我说完就要关门,司空伸手递给我一瓶东西。
“干嘛?”
“这是桃树汁,可以把你身上的阴血洗掉,那血虽然不纯,但是养尸地里面肯定有之前的阴血,很难洗吧?用这个,一洗就掉了。”
我愣住了,司空这忽然的体贴让我极度不习惯了起来,面对这瓶桃树汁,我不知道应不应该接。
接吧,好像我要跟司空和解一样,可是我才不会,他之前做的事情那么过分,没有那么容易就和解。
可是不接吧,我身上这股子阴气的血腥味和血色,我实在是受不了。
“我放这儿了。

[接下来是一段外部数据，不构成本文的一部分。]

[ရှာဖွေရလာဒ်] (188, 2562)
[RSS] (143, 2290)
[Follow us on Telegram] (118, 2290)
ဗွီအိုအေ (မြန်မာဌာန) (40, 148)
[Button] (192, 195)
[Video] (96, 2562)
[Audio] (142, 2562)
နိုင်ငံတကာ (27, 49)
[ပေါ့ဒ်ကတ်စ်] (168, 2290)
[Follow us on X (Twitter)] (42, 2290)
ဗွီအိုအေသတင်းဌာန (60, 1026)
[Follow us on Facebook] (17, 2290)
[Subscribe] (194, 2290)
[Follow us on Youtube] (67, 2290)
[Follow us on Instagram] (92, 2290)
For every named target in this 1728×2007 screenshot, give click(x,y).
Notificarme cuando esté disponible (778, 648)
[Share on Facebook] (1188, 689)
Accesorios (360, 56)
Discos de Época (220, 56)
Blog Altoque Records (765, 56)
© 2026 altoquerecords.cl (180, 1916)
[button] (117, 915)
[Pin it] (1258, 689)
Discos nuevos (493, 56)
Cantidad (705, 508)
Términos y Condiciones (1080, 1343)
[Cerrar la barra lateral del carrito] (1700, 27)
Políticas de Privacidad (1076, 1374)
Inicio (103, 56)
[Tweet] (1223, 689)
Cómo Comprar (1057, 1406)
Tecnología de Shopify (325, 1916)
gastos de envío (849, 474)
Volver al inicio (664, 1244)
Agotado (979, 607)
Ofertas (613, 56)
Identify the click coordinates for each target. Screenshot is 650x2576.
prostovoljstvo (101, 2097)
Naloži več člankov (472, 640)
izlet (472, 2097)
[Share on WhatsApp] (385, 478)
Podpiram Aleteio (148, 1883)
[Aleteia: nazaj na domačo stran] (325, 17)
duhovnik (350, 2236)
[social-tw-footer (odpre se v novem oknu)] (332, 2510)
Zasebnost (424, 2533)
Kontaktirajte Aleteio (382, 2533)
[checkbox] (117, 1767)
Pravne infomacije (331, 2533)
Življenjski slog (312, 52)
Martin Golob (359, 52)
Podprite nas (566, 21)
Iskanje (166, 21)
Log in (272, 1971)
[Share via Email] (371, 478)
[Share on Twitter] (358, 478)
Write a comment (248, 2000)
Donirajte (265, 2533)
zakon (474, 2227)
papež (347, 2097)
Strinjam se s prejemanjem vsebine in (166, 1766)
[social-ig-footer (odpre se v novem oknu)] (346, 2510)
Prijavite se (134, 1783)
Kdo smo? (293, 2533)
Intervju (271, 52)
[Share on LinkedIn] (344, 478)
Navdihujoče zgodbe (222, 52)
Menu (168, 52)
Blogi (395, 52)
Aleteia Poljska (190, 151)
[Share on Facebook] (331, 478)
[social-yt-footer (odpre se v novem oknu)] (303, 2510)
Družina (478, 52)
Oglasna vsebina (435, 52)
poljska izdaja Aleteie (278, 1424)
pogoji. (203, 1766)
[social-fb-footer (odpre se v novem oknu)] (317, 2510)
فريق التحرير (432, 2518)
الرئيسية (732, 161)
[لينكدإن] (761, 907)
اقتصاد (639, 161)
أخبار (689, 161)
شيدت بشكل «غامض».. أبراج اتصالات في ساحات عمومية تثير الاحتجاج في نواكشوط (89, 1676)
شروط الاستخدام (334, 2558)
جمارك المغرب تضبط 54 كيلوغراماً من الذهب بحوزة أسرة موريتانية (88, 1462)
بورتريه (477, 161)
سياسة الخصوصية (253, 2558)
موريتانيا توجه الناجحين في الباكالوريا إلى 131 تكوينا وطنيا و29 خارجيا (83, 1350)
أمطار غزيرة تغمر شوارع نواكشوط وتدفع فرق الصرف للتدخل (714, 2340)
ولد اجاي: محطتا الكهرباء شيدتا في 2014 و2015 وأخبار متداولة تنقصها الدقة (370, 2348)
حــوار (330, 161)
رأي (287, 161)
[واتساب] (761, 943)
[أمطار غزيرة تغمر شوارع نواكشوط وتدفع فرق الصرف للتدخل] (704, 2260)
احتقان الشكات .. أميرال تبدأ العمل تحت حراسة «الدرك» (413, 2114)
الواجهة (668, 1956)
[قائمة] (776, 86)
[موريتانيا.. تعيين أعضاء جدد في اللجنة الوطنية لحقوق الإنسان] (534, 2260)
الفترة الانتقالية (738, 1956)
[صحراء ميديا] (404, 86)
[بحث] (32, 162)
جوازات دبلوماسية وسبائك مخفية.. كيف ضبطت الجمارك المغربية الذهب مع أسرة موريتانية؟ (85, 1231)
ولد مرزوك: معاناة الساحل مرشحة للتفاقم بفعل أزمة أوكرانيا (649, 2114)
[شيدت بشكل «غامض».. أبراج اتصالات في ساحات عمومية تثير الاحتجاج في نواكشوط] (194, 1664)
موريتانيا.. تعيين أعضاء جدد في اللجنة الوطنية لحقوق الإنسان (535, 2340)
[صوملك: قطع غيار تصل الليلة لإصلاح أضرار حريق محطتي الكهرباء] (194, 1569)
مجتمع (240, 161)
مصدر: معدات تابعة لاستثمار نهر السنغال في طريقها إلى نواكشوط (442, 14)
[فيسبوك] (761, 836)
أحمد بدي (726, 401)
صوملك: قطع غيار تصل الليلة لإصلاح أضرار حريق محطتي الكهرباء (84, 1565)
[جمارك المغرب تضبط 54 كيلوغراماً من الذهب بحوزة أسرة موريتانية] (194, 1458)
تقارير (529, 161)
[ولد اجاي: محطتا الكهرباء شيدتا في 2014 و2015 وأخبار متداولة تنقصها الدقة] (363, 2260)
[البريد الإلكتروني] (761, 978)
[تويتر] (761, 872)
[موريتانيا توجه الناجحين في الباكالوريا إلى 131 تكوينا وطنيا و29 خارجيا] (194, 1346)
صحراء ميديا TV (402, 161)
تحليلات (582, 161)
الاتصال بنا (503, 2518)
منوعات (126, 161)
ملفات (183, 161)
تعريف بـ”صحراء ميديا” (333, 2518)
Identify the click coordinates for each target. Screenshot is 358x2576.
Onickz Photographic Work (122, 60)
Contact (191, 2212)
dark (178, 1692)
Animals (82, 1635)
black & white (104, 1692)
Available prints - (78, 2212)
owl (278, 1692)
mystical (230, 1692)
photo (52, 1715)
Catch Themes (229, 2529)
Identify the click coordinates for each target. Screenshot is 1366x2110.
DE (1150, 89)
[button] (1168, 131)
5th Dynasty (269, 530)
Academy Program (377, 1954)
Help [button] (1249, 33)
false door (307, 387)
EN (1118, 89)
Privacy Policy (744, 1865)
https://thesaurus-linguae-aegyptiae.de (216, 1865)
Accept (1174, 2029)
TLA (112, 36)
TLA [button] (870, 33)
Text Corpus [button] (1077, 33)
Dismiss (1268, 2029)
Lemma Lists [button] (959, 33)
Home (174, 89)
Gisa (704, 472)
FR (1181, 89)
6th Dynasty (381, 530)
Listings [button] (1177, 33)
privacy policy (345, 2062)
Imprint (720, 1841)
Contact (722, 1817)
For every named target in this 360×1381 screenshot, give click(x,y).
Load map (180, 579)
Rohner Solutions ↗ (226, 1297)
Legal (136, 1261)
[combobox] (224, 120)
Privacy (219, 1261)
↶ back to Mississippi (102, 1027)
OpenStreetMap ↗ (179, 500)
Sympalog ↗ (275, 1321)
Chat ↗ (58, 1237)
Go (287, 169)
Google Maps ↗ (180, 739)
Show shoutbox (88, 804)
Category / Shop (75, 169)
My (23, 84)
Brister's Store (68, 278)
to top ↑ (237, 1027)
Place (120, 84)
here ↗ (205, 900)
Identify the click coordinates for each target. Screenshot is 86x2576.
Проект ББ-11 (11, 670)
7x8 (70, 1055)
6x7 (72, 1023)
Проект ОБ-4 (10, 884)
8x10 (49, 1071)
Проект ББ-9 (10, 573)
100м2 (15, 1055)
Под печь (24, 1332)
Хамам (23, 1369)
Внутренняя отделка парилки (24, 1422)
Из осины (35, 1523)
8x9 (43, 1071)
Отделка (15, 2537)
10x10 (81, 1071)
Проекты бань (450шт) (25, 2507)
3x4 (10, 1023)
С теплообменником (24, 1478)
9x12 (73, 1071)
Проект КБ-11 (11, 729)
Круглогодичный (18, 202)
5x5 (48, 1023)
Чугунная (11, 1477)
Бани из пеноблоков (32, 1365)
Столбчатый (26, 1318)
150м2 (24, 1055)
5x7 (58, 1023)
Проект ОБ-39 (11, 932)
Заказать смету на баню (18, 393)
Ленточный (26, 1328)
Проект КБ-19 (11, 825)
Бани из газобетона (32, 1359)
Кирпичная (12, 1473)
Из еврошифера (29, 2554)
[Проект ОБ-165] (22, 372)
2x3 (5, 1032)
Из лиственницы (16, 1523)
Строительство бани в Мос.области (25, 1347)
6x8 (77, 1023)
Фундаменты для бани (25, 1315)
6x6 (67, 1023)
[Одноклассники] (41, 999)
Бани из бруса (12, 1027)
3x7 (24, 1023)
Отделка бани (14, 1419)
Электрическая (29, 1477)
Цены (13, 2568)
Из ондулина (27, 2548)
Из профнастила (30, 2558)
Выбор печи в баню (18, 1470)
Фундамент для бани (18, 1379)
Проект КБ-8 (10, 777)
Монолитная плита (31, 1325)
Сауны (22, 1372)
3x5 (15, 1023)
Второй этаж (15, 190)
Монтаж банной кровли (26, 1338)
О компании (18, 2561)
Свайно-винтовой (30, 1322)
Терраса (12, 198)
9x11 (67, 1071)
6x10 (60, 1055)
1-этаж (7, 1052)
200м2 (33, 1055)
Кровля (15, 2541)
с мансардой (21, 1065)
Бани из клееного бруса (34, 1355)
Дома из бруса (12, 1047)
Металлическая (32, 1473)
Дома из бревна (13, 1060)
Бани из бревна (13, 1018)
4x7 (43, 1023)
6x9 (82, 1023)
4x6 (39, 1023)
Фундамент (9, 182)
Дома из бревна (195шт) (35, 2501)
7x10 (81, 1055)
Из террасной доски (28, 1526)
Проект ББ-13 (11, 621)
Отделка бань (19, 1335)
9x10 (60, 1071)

”
司空看我为难,直接将桃树汁放在了门口的桌子上,自己急匆匆地走开了。
我关上门,拿起那瓶桃树汁,心里不知道是个什么滋味。
这桃树汁也真是神奇,微绿的颜色,一股子青草味,擦在身上一下子就把血渍和血味给去掉了,不一会儿,我就恢复了原来的样子。
天色还是黑的,本来以为就要面临终结了,现在却出了这么一个意外,我不知道到底是不是血的问题,如果是,那就代表着,一切都要重来了。
往生寺里面的杀戮,真的有可能还会再一次出现。
越是想,我就也揪心,可是力不从心的,我真的是什么都组织不了,我现在唯一的祈求就是,这一切能够提早结束,或者,绝对不要让我在参与进去了。m.